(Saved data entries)
=== Begin Enclosure ===

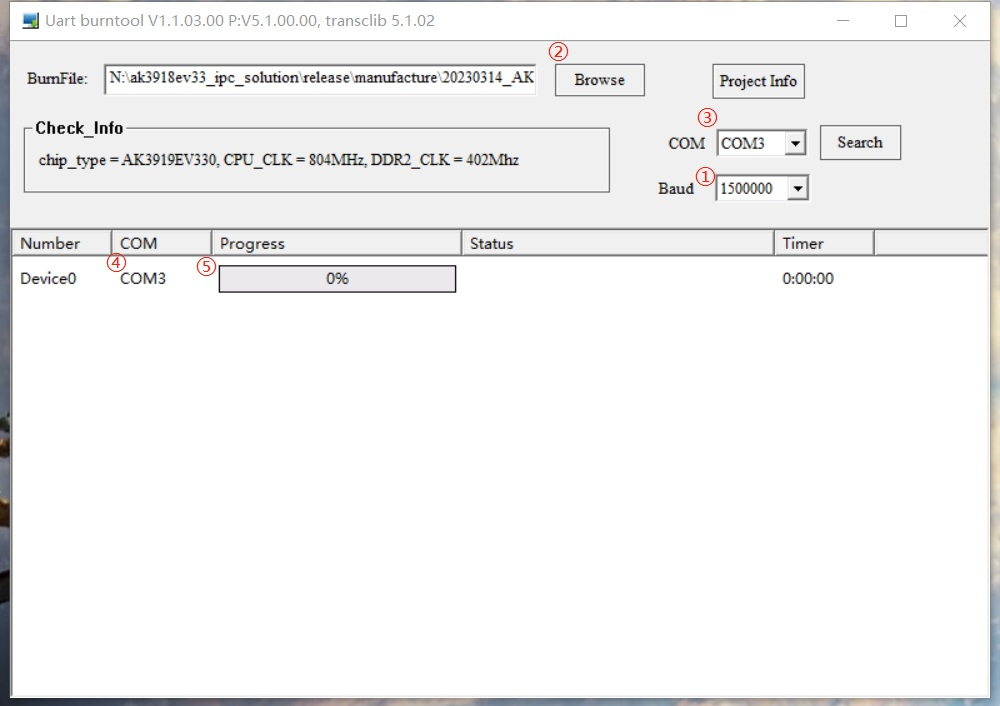Click the Status column header
The width and height of the screenshot is (1000, 706).
tap(616, 243)
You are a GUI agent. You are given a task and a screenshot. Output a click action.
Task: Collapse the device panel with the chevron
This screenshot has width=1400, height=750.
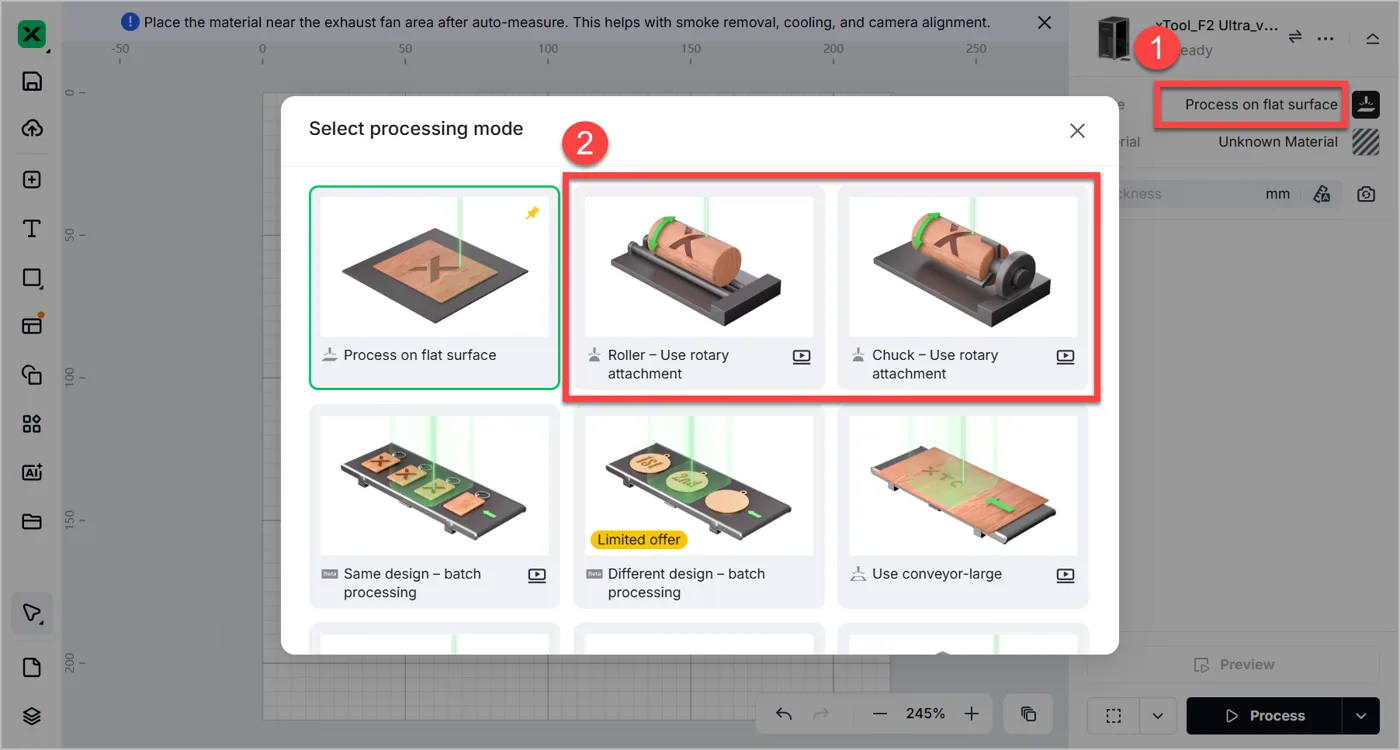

=== End Enclosure ===

What the task asks ▸
Begin at the line containing "You are a GUI" and stop at the final line of the data. Retype those lines exactly, without the pictures.

Written solution ▸
You are a GUI agent. You are given a task and a screenshot. Output a click action.
Task: Collapse the device panel with the chevron
This screenshot has width=1400, height=750.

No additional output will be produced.